NHS England has announced that it will recommission a controversial pharmacy flu vaccine service for the 2016/17 season, despite criticism from GPs.
Last September officials offered payment to community pharmacists in England to administer flu jabs as part of the country's annual vaccination scheme, the idea being to offer greater convenience for those wishing to be immunised and thus expand the potential reach.
However, GP leaders have criticised the move, arguing that it has actually served to reduce uptake, with government data (https://www.gov.uk/government/uploads/system/uploads/attachment_data/file/503124/January_2016_Seasonal_flu_GP_patients_01Sept_31Jan.pdf) released earlier this year showing decreases across all patient cohorts.
Also, the pharmacy scheme has fragmented the immunisation service, wasting significant amounts of cash through unused stockpiles of flu vaccine at GP surgeries because practices are finding it much more challenging to effectively plan for their flu clinics, critics argue.
The Royal College of General Practitioners warned in November last year that 6% fewer flu jabs had been given by GPs, with some family doctors claiming their surgery fridges 'are full' of unused vaccines because patients are not turning up in the usual numbers.
"The danger is that GPs for the coming season, fearful of being left with unused vaccines, will under-order resulting in problems with supplies should an epidemic hit and demand suddenly increase," Dr Andrew Green, prescribing subcommittee lead at the British Medical Association's (BMA) General Practitioners Committee (GPC), told GPonline last month.
"Anyone suggesting that this is a measure to help with GP workload is being mischievous, if that were the case, why were negotiations being carried out in secret without involving the profession who should be oh-so-grateful for the assistance."
NHS England said that a total of 10,407,913 seasonal flu vaccinations were delivered in 2015/16, which included an additional 240,259 additional patients choosing to receive their jabs in community pharmacy compared to the previous year. "The number of the most vulnerable patients receiving flu vaccination (those in an 'at risk' category and pregnant women) also increased, despite the mild winter," it said.

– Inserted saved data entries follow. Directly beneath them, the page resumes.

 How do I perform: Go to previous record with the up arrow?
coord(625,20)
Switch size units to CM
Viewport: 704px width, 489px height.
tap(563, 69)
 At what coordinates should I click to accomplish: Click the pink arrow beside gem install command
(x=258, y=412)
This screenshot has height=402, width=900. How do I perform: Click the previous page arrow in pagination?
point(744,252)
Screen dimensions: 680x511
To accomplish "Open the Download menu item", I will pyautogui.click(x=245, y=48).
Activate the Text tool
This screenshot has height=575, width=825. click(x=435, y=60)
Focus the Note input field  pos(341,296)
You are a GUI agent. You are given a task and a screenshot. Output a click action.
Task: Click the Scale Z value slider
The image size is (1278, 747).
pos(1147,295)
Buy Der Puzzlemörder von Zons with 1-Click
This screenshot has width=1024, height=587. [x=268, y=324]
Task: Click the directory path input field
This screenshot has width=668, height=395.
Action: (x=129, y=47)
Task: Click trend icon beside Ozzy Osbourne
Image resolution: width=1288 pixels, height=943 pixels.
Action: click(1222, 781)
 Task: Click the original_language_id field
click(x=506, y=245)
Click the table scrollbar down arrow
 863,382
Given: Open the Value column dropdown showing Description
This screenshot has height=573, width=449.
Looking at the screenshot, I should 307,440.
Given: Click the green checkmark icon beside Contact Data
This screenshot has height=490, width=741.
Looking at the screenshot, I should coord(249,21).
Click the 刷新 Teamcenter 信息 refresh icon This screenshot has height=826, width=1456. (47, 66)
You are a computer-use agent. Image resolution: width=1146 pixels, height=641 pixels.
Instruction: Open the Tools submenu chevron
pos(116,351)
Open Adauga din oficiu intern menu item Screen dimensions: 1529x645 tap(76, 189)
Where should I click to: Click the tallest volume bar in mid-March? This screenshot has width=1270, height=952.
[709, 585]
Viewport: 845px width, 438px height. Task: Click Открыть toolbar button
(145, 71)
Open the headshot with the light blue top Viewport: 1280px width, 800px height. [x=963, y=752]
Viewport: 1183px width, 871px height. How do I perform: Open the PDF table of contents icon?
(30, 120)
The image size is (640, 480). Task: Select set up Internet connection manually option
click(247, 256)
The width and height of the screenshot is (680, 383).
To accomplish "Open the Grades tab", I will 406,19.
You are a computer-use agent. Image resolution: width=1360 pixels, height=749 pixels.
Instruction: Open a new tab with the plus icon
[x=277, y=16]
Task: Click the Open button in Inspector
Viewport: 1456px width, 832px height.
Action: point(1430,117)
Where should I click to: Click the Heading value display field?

"Our flu vaccination service made it possible for nearly a quarter of a million more people last year to receive a vaccination in their local community pharmacy of choice," noted Keith Ridge, chief pharmaceutical officer. "We are pleased to confirm that we will continue to offer this more convenient option to the public during the year ahead."
Alastair Buxton, director of NHS Services at the Pharmaceutical Services Negotiating Committee also applauded the move, noting that the "early announcement of recommissioning will help pharmacy contractors prepare for provision of this important service and is to be welcomed".